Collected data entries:
--- START ---

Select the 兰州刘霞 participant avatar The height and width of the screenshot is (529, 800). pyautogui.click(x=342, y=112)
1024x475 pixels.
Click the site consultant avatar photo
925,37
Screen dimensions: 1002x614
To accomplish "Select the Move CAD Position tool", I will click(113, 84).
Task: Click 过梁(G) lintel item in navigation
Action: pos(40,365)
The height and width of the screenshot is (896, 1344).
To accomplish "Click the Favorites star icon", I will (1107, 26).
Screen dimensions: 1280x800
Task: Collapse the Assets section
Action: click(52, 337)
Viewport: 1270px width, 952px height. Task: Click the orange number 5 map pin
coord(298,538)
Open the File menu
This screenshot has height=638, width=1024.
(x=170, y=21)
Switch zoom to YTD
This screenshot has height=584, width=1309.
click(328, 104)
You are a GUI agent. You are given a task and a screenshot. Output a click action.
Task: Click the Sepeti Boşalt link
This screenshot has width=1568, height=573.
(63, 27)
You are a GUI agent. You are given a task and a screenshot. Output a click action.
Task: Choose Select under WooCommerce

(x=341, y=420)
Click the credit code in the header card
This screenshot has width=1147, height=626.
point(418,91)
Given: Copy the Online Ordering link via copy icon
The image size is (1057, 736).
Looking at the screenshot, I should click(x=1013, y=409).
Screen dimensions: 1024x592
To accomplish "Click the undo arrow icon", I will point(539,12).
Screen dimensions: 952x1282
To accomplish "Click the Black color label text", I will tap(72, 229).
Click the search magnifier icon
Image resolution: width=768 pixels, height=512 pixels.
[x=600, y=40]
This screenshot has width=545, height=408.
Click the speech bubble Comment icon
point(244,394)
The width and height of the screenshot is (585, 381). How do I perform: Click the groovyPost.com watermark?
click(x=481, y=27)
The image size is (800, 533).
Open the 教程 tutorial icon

--- END ---

** YOUR ASSIGNMENT **
Every word of every entry must be returned as it appears.

** TASK OUTPUT **
Select the 兰州刘霞 participant avatar The height and width of the screenshot is (529, 800). pyautogui.click(x=342, y=112)
1024x475 pixels.
Click the site consultant avatar photo
925,37
Screen dimensions: 1002x614
To accomplish "Select the Move CAD Position tool", I will click(113, 84).
Task: Click 过梁(G) lintel item in navigation
Action: pos(40,365)
The height and width of the screenshot is (896, 1344).
To accomplish "Click the Favorites star icon", I will (1107, 26).
Screen dimensions: 1280x800
Task: Collapse the Assets section
Action: click(52, 337)
Viewport: 1270px width, 952px height. Task: Click the orange number 5 map pin
coord(298,538)
Open the File menu
This screenshot has height=638, width=1024.
(x=170, y=21)
Switch zoom to YTD
This screenshot has height=584, width=1309.
click(328, 104)
You are a GUI agent. You are given a task and a screenshot. Output a click action.
Task: Click the Sepeti Boşalt link
This screenshot has width=1568, height=573.
(63, 27)
You are a GUI agent. You are given a task and a screenshot. Output a click action.
Task: Choose Select under WooCommerce

(x=341, y=420)
Click the credit code in the header card
This screenshot has width=1147, height=626.
point(418,91)
Given: Copy the Online Ordering link via copy icon
The image size is (1057, 736).
Looking at the screenshot, I should click(x=1013, y=409).
Screen dimensions: 1024x592
To accomplish "Click the undo arrow icon", I will point(539,12).
Screen dimensions: 952x1282
To accomplish "Click the Black color label text", I will tap(72, 229).
Click the search magnifier icon
Image resolution: width=768 pixels, height=512 pixels.
[x=600, y=40]
This screenshot has width=545, height=408.
Click the speech bubble Comment icon
point(244,394)
The width and height of the screenshot is (585, 381). How do I perform: Click the groovyPost.com watermark?
click(x=481, y=27)
The image size is (800, 533).
Open the 教程 tutorial icon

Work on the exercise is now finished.